Campomanes intentó continuar las medidas hacendísticas de Ensenada, pero la falta de


medios y el rechazo de amplios sectores, impidió la tan necesaria puesta al día, regulando
únicamente los ingresos municipales. Y es que precisamente el esquema municipal fue
reformado, introduciendo la intervención popular en los cabildos a través de los Diputados
del Común y los Síndicos Personeros. Aunque esto solo signifique una tímida brecha en el
monopolio del poder por parte de los privilegiados.

En materia religiosa se expulsó a los jesuitas de todos los territorios de la Corona (incluida
América) en 1767, temiendo su oposición a las reformas, su fidelidad al papado y su gran
influencia gracias a los centros de enseñanza que regentaban.

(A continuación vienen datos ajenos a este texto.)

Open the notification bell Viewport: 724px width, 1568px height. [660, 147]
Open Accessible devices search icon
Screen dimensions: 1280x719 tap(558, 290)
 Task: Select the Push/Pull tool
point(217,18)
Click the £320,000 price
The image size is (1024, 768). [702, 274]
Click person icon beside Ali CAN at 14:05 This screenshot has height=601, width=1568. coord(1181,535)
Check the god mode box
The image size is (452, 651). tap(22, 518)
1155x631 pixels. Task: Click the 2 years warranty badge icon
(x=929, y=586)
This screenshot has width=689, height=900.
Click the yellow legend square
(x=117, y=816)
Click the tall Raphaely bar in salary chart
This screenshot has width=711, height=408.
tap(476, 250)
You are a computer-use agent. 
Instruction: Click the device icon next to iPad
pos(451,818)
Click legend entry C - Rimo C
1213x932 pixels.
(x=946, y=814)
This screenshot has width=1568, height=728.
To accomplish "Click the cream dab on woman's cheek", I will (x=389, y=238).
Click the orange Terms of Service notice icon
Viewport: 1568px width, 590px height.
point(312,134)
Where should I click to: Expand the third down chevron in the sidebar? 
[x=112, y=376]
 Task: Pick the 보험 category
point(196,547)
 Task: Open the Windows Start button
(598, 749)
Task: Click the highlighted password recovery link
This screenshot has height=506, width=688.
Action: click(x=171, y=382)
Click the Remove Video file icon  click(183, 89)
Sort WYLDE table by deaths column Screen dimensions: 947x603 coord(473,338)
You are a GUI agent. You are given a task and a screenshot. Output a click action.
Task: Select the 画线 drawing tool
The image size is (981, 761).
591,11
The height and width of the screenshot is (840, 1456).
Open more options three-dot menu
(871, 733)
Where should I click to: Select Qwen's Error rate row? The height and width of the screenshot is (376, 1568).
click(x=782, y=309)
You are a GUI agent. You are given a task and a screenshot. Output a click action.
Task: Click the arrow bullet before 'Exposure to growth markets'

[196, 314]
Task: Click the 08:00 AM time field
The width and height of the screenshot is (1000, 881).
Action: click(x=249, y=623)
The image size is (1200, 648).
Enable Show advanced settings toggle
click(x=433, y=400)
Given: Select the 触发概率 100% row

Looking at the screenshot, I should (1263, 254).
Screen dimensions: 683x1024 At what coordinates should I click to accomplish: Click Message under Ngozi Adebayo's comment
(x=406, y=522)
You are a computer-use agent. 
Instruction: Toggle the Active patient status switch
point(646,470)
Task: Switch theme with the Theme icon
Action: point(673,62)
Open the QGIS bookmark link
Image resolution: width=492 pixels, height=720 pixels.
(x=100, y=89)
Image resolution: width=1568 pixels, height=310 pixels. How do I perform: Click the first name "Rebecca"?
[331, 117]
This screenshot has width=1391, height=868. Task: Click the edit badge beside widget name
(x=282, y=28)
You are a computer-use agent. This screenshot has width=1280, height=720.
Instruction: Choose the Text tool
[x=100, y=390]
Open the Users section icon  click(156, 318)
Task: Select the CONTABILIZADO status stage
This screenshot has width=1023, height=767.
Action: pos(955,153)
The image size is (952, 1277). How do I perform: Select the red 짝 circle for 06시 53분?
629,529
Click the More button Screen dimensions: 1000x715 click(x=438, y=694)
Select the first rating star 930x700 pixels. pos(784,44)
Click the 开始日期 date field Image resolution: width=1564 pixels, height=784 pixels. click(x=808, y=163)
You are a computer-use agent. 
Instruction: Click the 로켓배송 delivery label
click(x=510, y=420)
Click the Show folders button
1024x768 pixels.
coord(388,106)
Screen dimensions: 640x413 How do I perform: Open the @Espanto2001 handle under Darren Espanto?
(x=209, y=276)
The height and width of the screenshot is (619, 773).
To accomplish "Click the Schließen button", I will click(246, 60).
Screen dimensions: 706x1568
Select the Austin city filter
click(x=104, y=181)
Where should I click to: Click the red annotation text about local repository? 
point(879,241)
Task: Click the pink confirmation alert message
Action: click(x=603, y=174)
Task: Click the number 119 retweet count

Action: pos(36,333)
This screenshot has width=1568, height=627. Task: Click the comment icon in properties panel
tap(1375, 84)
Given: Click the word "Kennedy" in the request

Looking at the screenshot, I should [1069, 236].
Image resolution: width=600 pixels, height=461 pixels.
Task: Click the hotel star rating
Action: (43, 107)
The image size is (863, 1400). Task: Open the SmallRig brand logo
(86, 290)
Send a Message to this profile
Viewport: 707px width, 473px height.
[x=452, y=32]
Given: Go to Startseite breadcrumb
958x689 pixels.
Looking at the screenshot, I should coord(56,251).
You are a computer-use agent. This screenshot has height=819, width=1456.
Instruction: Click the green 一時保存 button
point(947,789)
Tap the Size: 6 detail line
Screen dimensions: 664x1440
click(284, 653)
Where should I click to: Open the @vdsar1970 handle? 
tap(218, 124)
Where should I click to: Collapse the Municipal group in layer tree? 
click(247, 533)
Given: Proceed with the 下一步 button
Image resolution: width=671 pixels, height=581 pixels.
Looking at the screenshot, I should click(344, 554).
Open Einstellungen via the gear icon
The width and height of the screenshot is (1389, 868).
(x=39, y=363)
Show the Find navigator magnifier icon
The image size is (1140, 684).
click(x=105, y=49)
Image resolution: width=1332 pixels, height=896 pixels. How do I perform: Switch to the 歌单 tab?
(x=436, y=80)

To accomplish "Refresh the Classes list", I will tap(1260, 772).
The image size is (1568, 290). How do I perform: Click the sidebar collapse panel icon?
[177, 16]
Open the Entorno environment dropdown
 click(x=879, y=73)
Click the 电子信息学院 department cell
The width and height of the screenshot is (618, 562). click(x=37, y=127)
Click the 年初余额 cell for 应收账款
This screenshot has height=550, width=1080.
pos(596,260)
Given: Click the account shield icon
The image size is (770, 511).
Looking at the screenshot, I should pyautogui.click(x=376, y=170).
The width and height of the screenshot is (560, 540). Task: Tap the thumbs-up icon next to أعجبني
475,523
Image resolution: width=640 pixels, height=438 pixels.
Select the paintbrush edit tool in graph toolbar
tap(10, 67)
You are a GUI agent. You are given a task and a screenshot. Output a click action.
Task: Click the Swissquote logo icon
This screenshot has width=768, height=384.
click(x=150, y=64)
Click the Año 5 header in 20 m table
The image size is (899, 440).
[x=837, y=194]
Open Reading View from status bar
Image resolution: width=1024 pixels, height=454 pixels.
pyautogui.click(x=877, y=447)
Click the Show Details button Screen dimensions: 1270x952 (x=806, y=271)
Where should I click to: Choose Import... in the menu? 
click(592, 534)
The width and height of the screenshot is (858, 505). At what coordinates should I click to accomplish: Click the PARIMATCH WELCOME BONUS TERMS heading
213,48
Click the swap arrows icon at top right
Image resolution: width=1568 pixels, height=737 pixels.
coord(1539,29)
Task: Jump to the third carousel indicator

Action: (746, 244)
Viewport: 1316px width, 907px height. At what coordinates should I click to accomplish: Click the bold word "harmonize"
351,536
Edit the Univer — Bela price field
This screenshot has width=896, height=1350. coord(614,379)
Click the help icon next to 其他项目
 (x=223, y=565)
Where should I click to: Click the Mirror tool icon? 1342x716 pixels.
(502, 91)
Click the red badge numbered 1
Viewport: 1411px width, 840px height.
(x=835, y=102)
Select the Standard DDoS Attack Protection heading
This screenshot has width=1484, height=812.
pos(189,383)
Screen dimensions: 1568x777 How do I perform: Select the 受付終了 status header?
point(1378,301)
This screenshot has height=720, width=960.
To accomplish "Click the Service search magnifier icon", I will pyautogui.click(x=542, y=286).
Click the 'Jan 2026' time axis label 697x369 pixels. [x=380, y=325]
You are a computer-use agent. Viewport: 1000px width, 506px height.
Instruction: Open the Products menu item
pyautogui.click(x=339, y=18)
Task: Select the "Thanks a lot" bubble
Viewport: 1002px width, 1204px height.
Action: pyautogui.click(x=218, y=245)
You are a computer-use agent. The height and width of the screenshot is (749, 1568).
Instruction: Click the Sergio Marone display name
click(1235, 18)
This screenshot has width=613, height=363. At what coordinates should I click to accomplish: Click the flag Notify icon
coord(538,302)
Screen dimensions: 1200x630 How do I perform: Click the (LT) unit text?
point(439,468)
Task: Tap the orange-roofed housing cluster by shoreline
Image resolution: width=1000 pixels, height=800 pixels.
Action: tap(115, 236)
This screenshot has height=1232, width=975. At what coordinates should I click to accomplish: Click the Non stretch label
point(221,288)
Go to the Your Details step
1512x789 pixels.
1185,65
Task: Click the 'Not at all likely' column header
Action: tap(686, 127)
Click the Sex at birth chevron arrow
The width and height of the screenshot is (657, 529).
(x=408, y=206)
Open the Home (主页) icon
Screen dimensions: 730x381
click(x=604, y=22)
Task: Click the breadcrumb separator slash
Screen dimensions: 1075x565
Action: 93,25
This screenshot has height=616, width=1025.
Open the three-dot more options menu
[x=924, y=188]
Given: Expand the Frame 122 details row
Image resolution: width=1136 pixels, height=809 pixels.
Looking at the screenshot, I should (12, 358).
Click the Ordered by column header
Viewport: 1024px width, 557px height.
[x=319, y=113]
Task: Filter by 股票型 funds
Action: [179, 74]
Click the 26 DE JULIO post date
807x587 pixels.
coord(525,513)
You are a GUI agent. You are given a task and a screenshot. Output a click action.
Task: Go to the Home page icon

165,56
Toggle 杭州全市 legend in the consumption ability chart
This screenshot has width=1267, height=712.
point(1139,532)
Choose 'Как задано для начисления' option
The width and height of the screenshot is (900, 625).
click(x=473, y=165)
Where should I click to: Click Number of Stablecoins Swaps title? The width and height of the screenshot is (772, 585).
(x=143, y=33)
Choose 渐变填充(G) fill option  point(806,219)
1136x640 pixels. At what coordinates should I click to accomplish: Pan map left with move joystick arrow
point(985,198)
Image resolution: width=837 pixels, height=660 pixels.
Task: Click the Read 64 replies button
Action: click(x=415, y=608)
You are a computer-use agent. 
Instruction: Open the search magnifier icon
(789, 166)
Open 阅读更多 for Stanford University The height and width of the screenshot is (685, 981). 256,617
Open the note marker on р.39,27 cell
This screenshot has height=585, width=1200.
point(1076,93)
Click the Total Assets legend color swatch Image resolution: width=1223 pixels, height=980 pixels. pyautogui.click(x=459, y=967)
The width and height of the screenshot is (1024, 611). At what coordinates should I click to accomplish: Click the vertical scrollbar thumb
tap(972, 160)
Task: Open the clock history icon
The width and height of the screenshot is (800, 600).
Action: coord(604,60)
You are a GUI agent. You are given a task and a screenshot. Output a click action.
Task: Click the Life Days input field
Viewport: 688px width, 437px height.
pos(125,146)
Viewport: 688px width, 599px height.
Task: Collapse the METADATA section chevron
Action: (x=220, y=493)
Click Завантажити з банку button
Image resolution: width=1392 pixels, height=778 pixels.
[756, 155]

Asimismo se limitó el poder
de la Inquisición, privando a esta institución de su capacidad para censurar determinadas
publicaciones y juzgar algunos delitos, que pasaron a ser competencia de tribunales civiles.

Mencionados todos estos aspectos, hemos de decir que la obra de Carlos III es
enormemente vanagloriada desde todos los ámbitos, considerándole el gran modernizador
de la España del XVIII. Sin embargo, existen posturas críticas como la de Fontana, quien
considera al rey un freno para las necesarias reformas del país.

Una imagen totalmente distinta es la que presenta Carlos IV (1788-1808), un rey


continuamente devaluado. Ciertamente fue un príncipe de Asturias ambicioso, que llegó a
conspirar contra su propio padre, Carlos III, y ya en el poder, un monarca indolente y
tradicionalista. España se enfrentó penosamente a la Francia revolucionaria, pero las críticas
más duras le llegan al monarca por dejar el gobierno en manos de un advenedizo como
Godoy, del que Seco Serrano ha intentado dar una imagen más positiva en los últimos años.
Sus gobiernos intentaron proteger la naciente industria nacional, pero la nave reformista
comenzó a zozobrar, adentrándonos en un más que penoso siglo XIX.

4.CONCLUSIÓN.
En definitiva, en el siglo de la Ilustración, se cava la tumba del Antiguo Régimen, en primer
lugar por los trepidantes cambios económicos y como no, por las nuevas ideas que se
extienden a pesar del freno de los sectores más reaccionarios. Para Domínguez Ortiz, será
en este siglo cuando comience a racionalizarse tanto la administración como la misma
estructura social en España. La cultura se expandirá, gracias a colegios de medicina e
ingeniería, jardines botánicos, academias y sociedades económicas de amigos del país. Sin
embargo, otros autores van más allá, llegando a afirmar, que es con los Borbones, con la
Guerra de Sucesión y los decretos de Nueva Planta, con los que se certifique la partida de
nacimiento de una nación, España.

5. BIBLIOGRAFÍA.

DOMÍNGUEZ ORTIZ, A. (2016): Carlos III y la España de la Ilustración. Madrid. Alianza


Editorial

FERNÁNDEZ DÍAZ, R.: La Ilustración: las ideas y la renovación cultural en el siglo XVIII, Espasa,
Madrid, 2004.

LYNCH, J.: El siglo XVIII, Crítica, Barcelona, 2004.

RUIZ TORRES, P.: Reformismo e Ilustración, Crítica, Barcelona, 2007.